Sky News Admits to Email Hacking, But Claims Public Interest Defense

The news of the email hacking comes two days after James Murdoch resigns as chairman of BSkyB

Sky News admitted Thursday that it had been involved in two instances of email hacking, but claims that it did so in the public interest.  

The acknowledgement will provide fresh ammunition to critics of News Corp. chief Rupert Murdoch, who was forced to abandon his bid to take full control of the British satellite broadcaster last summer in the wake of a hacking and bribery scandal at his U.K. tabloids. 

However, Sky News claims that unlike the hacking that took place at News Corp.-owned papers, like the News of the World, its journalists only accessed the email of criminal suspects and then passed the information on to the police.

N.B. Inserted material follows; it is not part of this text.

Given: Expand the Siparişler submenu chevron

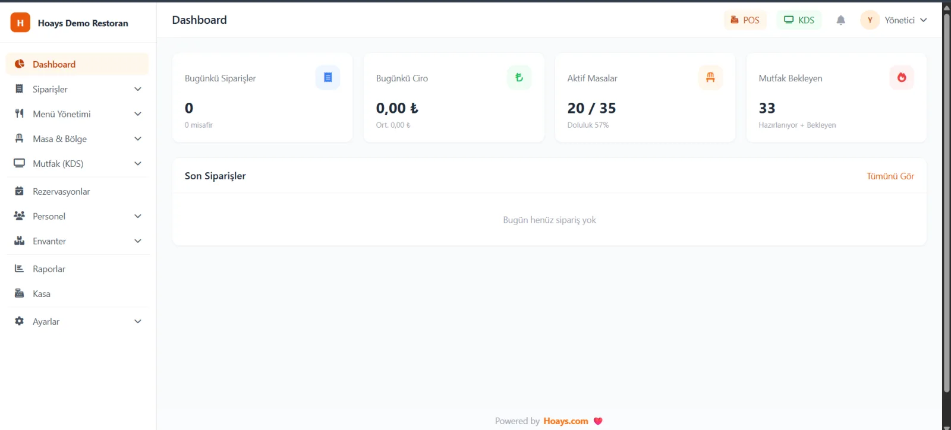Looking at the screenshot, I should pyautogui.click(x=138, y=89).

Also read: James Murdoch Out at BSkyB: News Corp. Succession Slips Away

"We stand by these actions as editorially justified and in the public interest," John Ryley, head of Sky News, said in a statement. "We do not take such decisions lightly or frequently."

The news comes two days after James Murdoch stepped down as chairman of Sky News' parent company BSkyB. At the time, James Murdoch said he did not want BSkyB to be swept up in the phone hacking scandals at the U.K. tabloids he oversaw as  executive chairman of News International.

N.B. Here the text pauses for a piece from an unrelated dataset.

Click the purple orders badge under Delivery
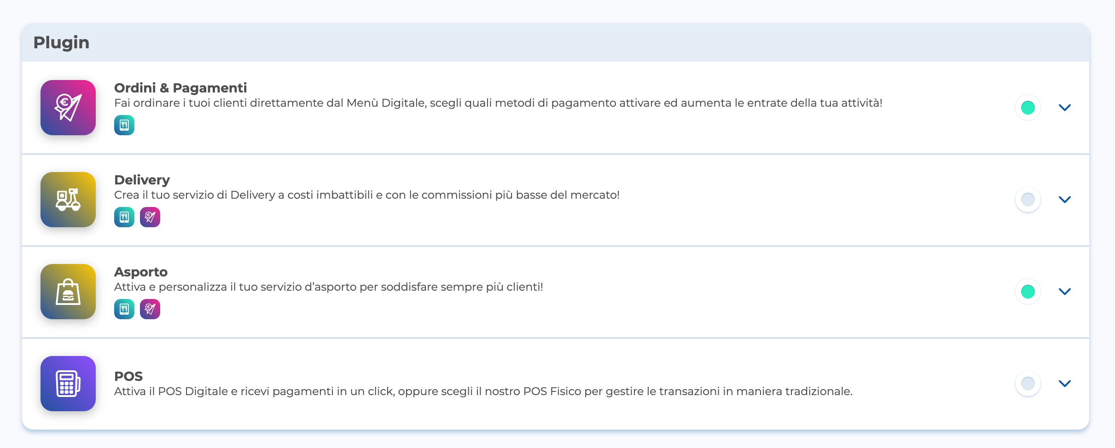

"I believe that my resignation will help to ensure that there is no false conflation with events at a separate organization," he said in a statement. 

Ryley said Thursday that one instance of hacking involved the 2008 Anne Darwin case. Darwin's husband, John, faked a canoeing death so the couple could collect hundreds of thousands of pounds from insurance and pension plans.

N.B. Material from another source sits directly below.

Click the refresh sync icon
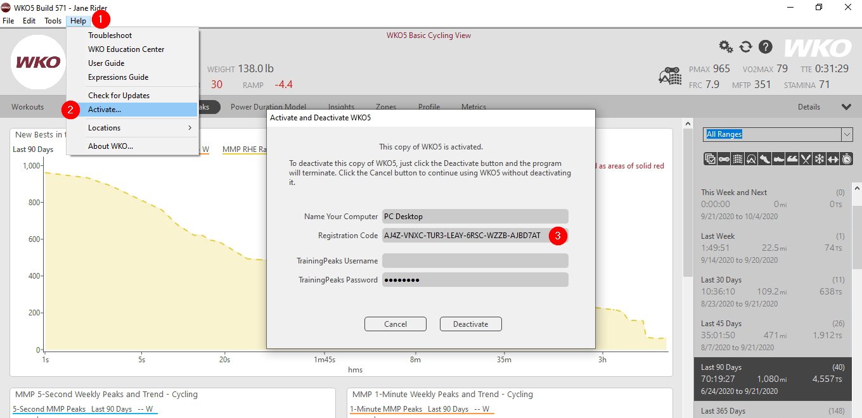pyautogui.click(x=745, y=46)
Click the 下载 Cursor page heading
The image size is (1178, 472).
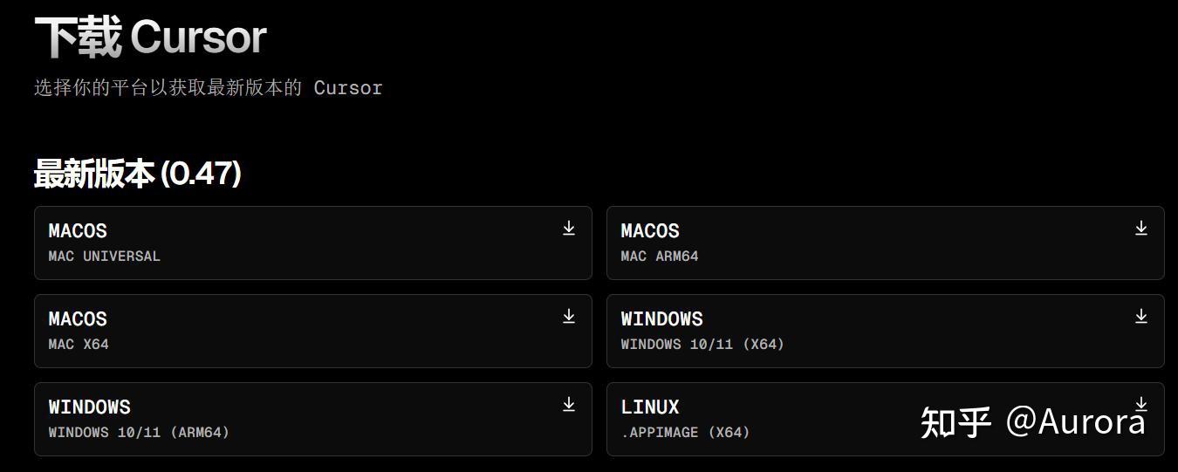point(150,38)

Ryley did not elaborate on the circumstances surrounding the other hacking incident. 

He said that in the insurance fraud case, material provided to the police by Sky News was used to prosecute Anne Darwin.

"Sky News is committed to the highest editorial standards," Ryley added. "Like other news organizations, we are acutely aware of the tensions that can arise between the law and responsible investigative journalism. 

Despite Ryley's public interest claim, The Guardian notes that It is illegal to hack into emails under the country's Computer Misuse Act.